Takashi Ishida, head of investment at PCA Asset, said the emerging-market funds have proved particularly popular with investors in their 50s and 60s, an age group that remembers Japan's period of high growth four decades ago.
He said these Japanese now believe they recognize the same sort of heady growth in developing Asian countries like China, India and Vietnam.
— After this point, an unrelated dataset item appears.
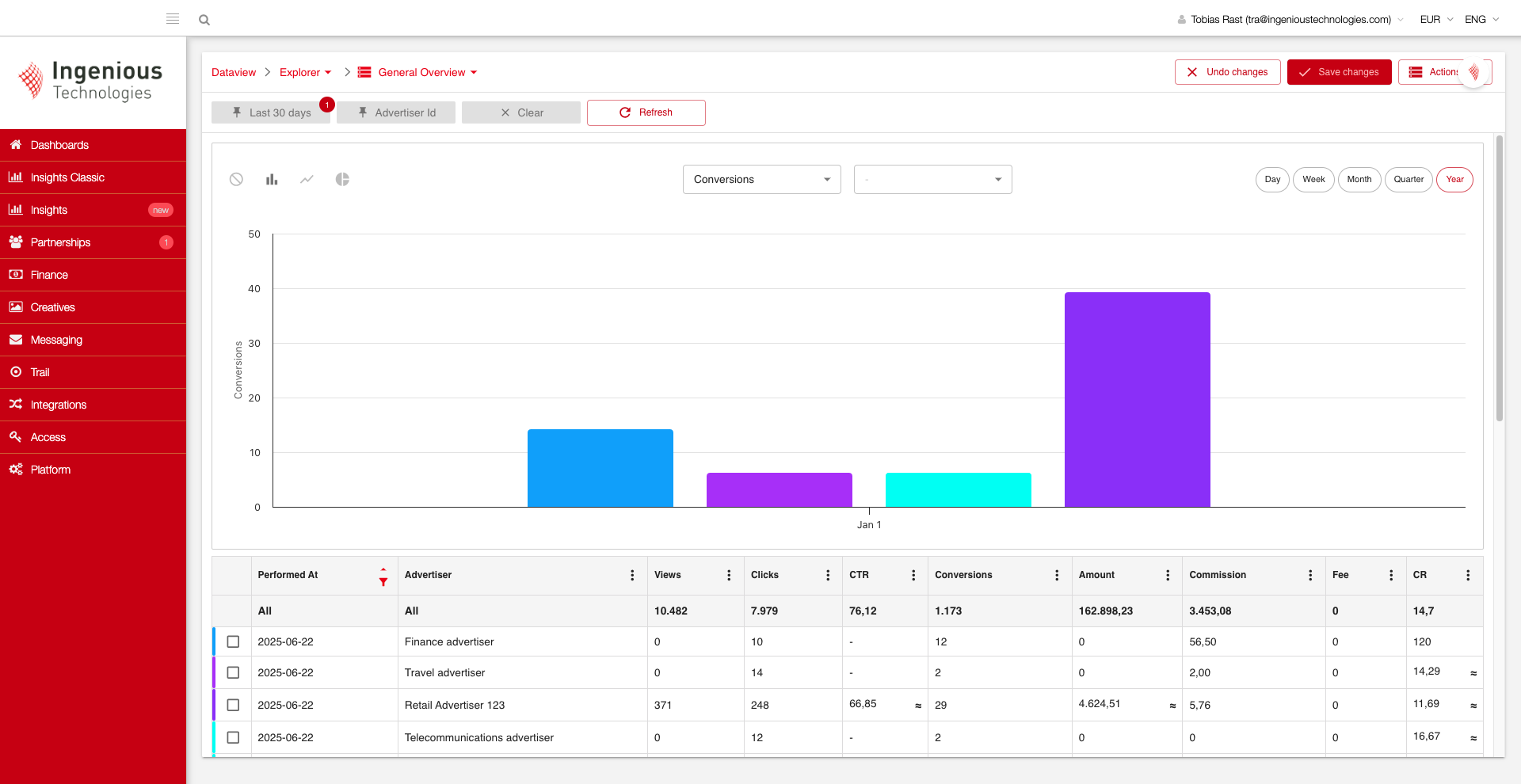Click the no-chart disable icon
"Asian emerging markets appear safe to invest in because they seem familiar to many Japanese," Ishida said.
Many individual investors agree, citing vague impressions of cultural affinity in explaining their optimism in Asian emerging markets.
Okiko Ebata, one of a half-dozen individuals gathered on a recent afternoon for an investing seminar in Tokyo, said she had invested in overseas stocks for the first time late last year, choosing a mutual fund that focused on Vietnam. She acknowledged it was a riskier choice than US or European stocks, but said she felt comfortable.
"I've heard people in Vietnam resemble Japanese," said Ebata, 59, as the rest of the group nodded in agreement.
Two others also said they had invested in the last year in mutual funds focused on India or Southeast Asia.
In a separate interview, Okudaira, the clerk, said his China fund had doubled in value in less than a year. But even if Chinese investments cannot keep up such rates of return, he said, he and other Japanese will continue to diversify where they put their savings.
"I now have money invested in America, Europe, as well as in Asia," Okudaira said. "Japanese are learning to how to reduce risk."